The latest approaches, like Table Transformer , can enable table detection and table structure recognition with the same model. The Table Transformer is a DETR -like object detection model, trained on PubTables-1M (a dataset comprising one million tables). Evaluation for table detection and structure recognition typically uses the average precision (AP) metric. The Table Transformer performance is reported as having an AP of 0.966 for table detection and an AP of 0.912 for table structure recognition + functional analysis on PubTables-1M.
Table detection and extraction is an exciting approach, but the results may be different on your data. In our experience, the quality and formatting of tables vary widely and can affect how well the models perform. Additional fine-tuning on some custom data will greatly improve the performance.
What is Document question answering (DocVQA)?
Question answering on documents has dramatically changed how people interact with AI. Recent advancements have made it possible to ask models to answer questions about an image - this is known as document visual question answering, or DocVQA for short. After being given a question, the model analyzes the image and responds with an answer. An example from the DocVQA dataset is shown in the figure below. The user asks, "Mention the ZIP code written?" and the model responds with the answer.

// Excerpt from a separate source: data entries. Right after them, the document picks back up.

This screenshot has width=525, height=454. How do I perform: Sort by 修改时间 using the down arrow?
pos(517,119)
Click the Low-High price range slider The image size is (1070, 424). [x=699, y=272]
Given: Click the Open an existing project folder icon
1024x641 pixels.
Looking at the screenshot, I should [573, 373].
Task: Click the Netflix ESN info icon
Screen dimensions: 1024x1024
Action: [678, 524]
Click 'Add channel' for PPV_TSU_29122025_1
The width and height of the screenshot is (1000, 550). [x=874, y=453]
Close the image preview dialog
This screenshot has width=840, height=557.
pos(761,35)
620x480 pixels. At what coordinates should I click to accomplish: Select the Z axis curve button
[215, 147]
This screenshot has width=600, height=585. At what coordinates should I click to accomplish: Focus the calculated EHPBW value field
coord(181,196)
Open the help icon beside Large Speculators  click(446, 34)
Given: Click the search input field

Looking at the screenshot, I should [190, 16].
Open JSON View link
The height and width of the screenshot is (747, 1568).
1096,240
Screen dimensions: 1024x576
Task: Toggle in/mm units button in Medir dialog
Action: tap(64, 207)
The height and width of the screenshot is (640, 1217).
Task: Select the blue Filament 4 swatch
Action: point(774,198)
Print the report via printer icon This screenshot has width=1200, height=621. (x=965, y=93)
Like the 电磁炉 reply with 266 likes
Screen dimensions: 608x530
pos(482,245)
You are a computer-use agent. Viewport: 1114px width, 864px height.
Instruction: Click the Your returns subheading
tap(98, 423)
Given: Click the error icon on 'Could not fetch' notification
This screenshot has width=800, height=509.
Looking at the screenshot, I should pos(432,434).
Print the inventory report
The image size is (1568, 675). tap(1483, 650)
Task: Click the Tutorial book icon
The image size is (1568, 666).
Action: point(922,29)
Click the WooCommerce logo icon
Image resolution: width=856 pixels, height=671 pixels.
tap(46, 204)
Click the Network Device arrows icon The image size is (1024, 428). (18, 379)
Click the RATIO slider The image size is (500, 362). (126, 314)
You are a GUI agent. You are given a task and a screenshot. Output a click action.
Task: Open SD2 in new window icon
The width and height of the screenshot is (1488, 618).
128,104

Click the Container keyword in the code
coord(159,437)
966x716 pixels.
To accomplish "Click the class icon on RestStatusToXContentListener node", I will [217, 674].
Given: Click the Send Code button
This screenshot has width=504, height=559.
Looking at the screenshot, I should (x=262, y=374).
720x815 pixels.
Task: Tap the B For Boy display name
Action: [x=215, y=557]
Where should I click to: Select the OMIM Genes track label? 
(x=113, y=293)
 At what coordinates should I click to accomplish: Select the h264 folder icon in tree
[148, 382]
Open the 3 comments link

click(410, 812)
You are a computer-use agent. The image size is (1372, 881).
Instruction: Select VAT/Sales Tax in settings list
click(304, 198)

In the past, building a DocVQA system would often require multiple models working together. There could be separate models for analyzing the document layout, performing OCR, extracting entities, and then answering a question. The latest DocVQA models enable question-answering in an end-to-end manner, comprising only a single (multimodal) model.
DocVQA is typically evaluated using the Average Normalized Levenshtein Similarity (ANLS) metric. For more details regarding this metric, we refer to this guide . The current state-of-the-art on the DocVQA benchmark that is open-source is LayoutLMv3 which achieves an ANLS score of 83.37. However, this model consists of a pipeline of OCR + multimodal Transformer. Donut solves the task in an end-to-end manner using a single encoder-decoder Transformer, not relying on OCR. Donut doesn't provide state-of-the-art accuracy but shows the great potential of the end-to-end approach using a generative T5-like model. Impira hosts an exciting Space that illustrates LayoutLM and Donut for DocVQA.
Visual question answering is compelling; however, there are many considerations for successfully using it. Having accurate training data, evaluation metrics, and post-processing is vital. For teams taking on this use case, be aware that DocVQA can be challenging to work properly. In some cases, responses can be unpredictable, and the model can “hallucinate” by giving an answer that doesn't appear within the document. Visual question answering models can inherit biases in data raising ethical issues. Ensuring proper model setup and post-processing is integral to building a successful DocVQA solution.